◆ THE TASK:
In the records below, find the line containing "Task: Tap the first reply mentioning 雪鱼老师" and repeat it and every line after it exactly, without pictures.

◆ DATA LISTING:
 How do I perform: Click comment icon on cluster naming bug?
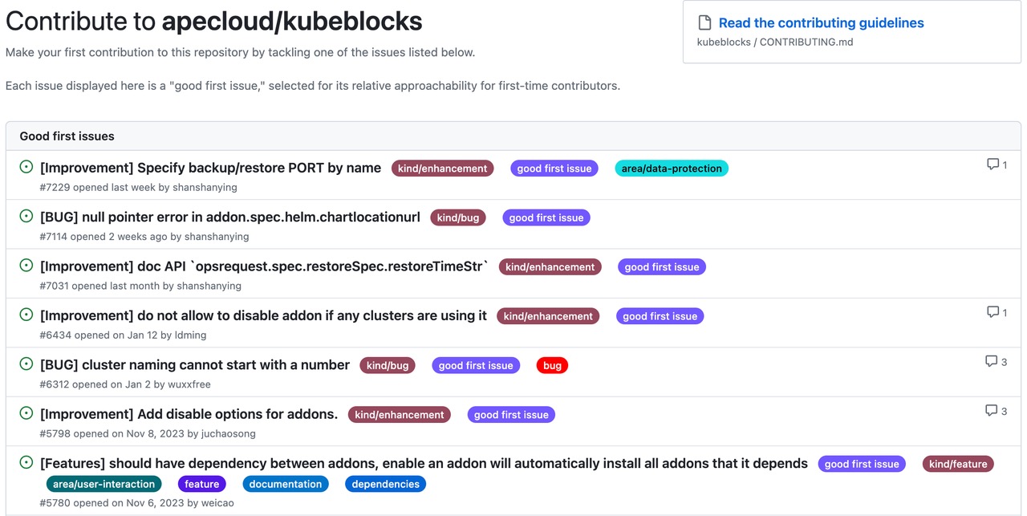(x=991, y=361)
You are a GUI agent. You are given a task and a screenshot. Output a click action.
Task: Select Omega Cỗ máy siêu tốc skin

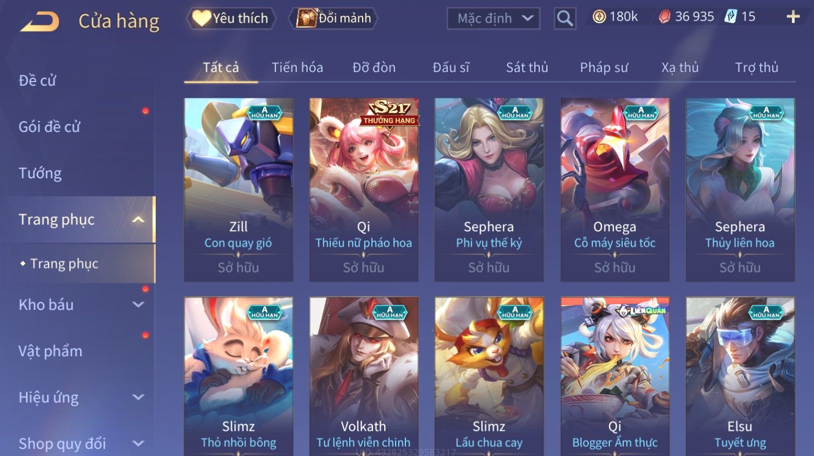pos(615,190)
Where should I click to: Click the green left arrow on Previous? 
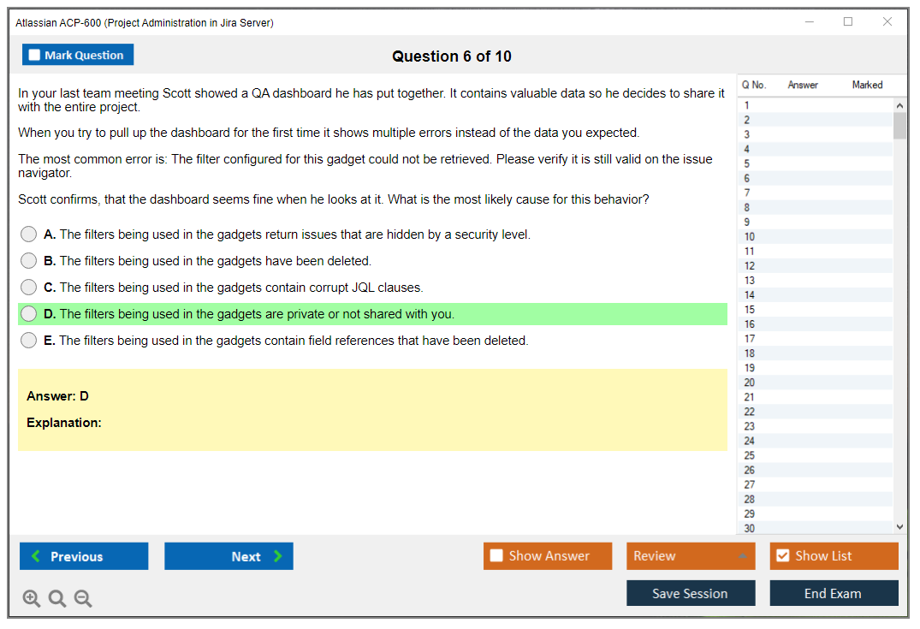click(36, 556)
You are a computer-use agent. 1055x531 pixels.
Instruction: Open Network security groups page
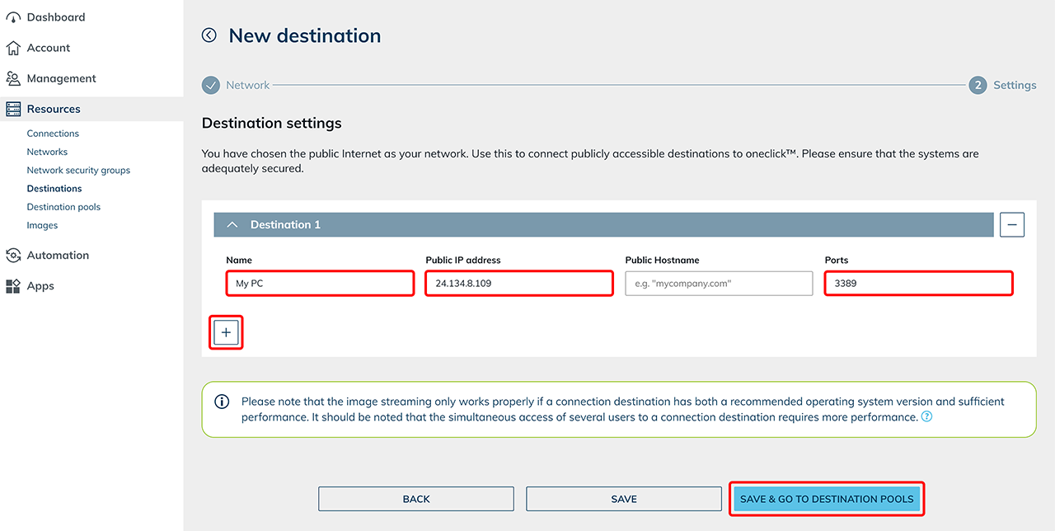[78, 171]
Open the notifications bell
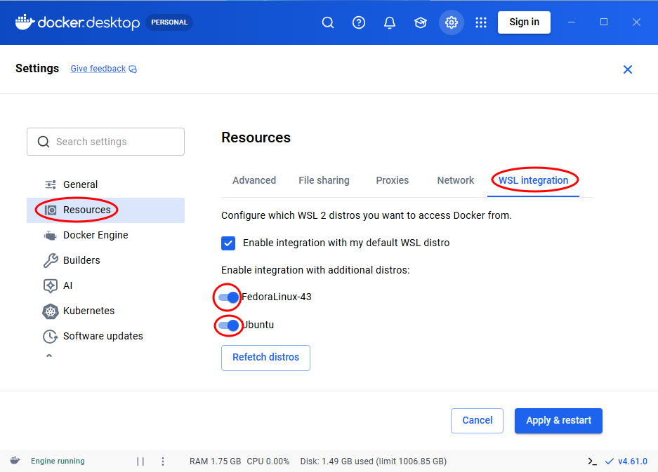658x472 pixels. click(x=390, y=22)
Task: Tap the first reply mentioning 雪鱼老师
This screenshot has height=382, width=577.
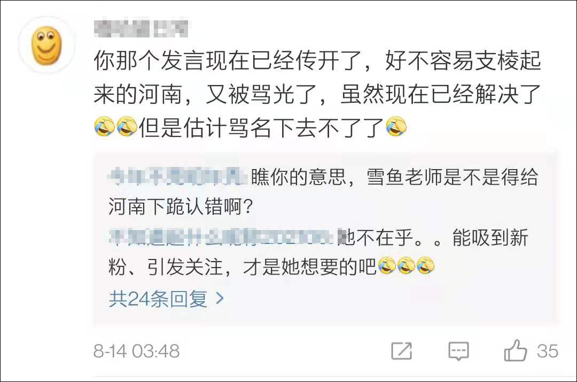Action: pyautogui.click(x=323, y=192)
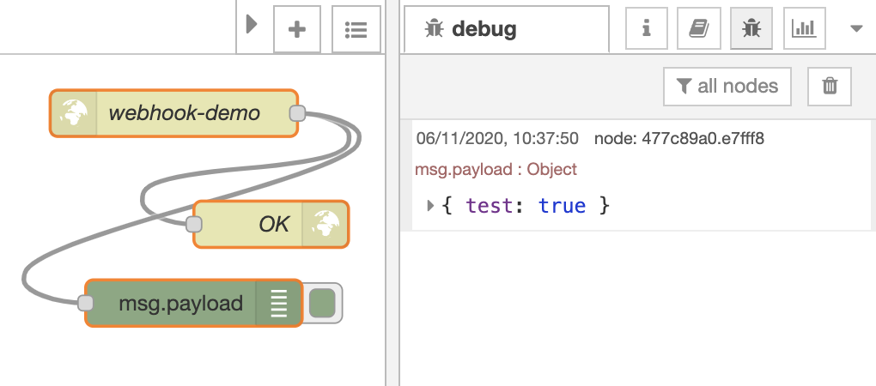
Task: Open the dashboard chart sidebar icon
Action: point(804,29)
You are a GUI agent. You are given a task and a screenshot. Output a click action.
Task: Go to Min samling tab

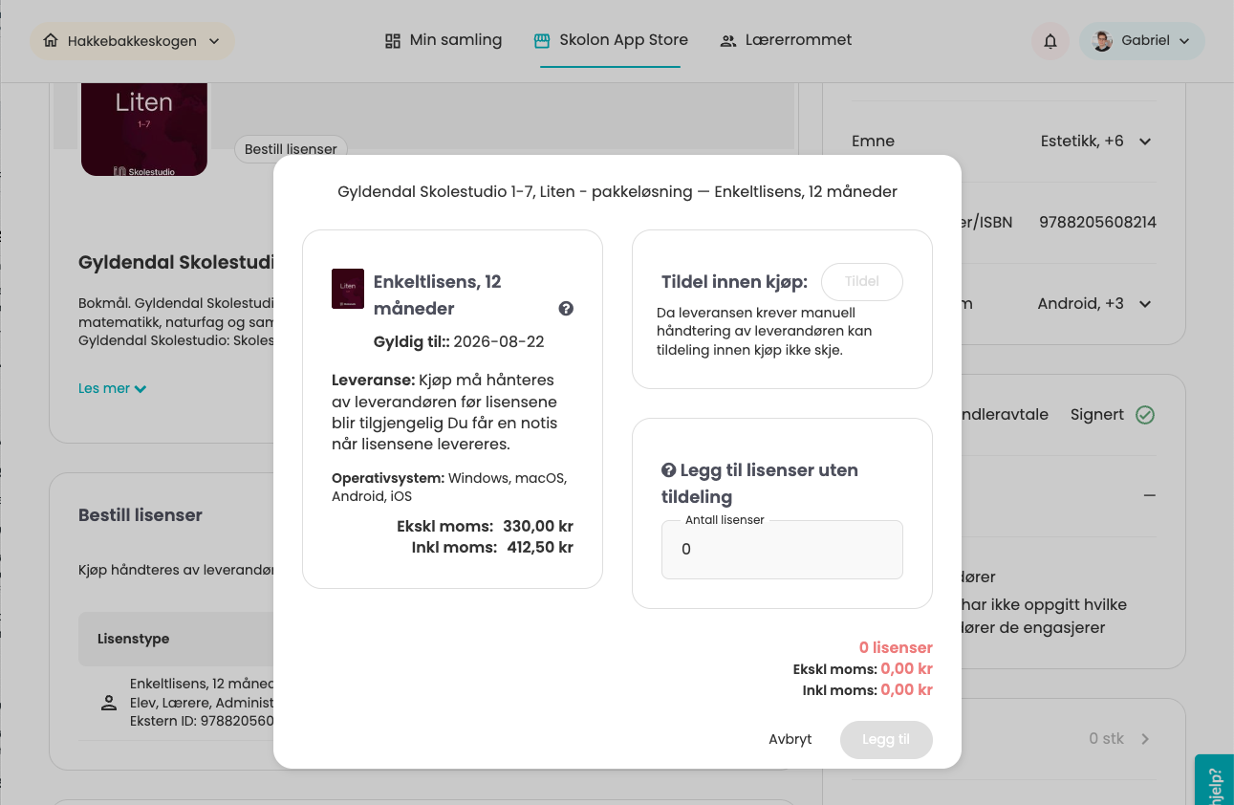443,40
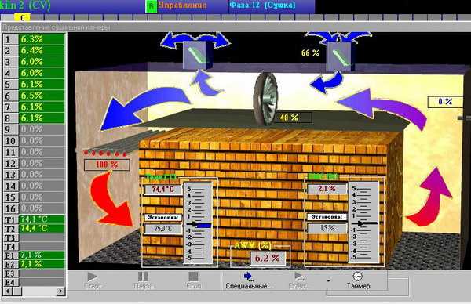Click the Стоп stop icon
The height and width of the screenshot is (304, 471).
coord(193,277)
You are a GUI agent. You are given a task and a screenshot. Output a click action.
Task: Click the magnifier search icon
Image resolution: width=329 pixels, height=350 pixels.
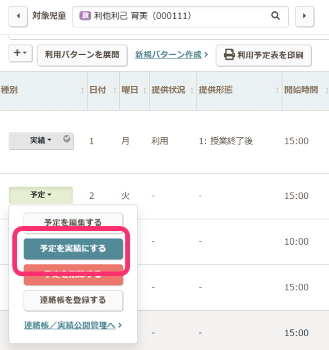tap(276, 16)
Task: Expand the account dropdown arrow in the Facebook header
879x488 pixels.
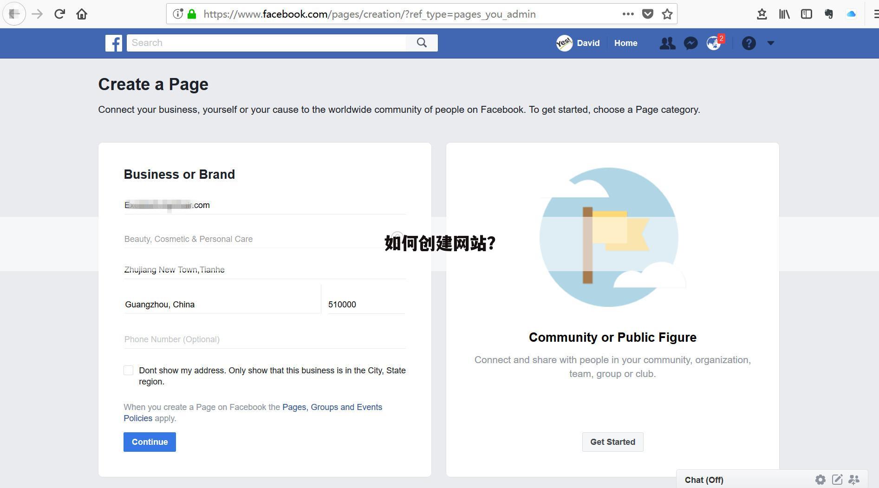Action: point(770,43)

◆ TASK RESPONSE:
Task: Tap the first reply mentioning 雪鱼老师
This screenshot has height=382, width=577.
Action: pyautogui.click(x=323, y=192)
Task: Open the dashboard chart sidebar icon
Action: point(804,29)
You are a GUI agent. You are given a task and a screenshot. Output a click action.
Task: Go to Min samling tab

443,40
Click the Стоп stop icon
The height and width of the screenshot is (304, 471).
coord(193,277)
You are a GUI agent. You are given a task and a screenshot. Output a click action.
Task: Click the magnifier search icon
Image resolution: width=329 pixels, height=350 pixels.
tap(276, 16)
Task: Expand the account dropdown arrow in the Facebook header
879x488 pixels.
Action: point(770,43)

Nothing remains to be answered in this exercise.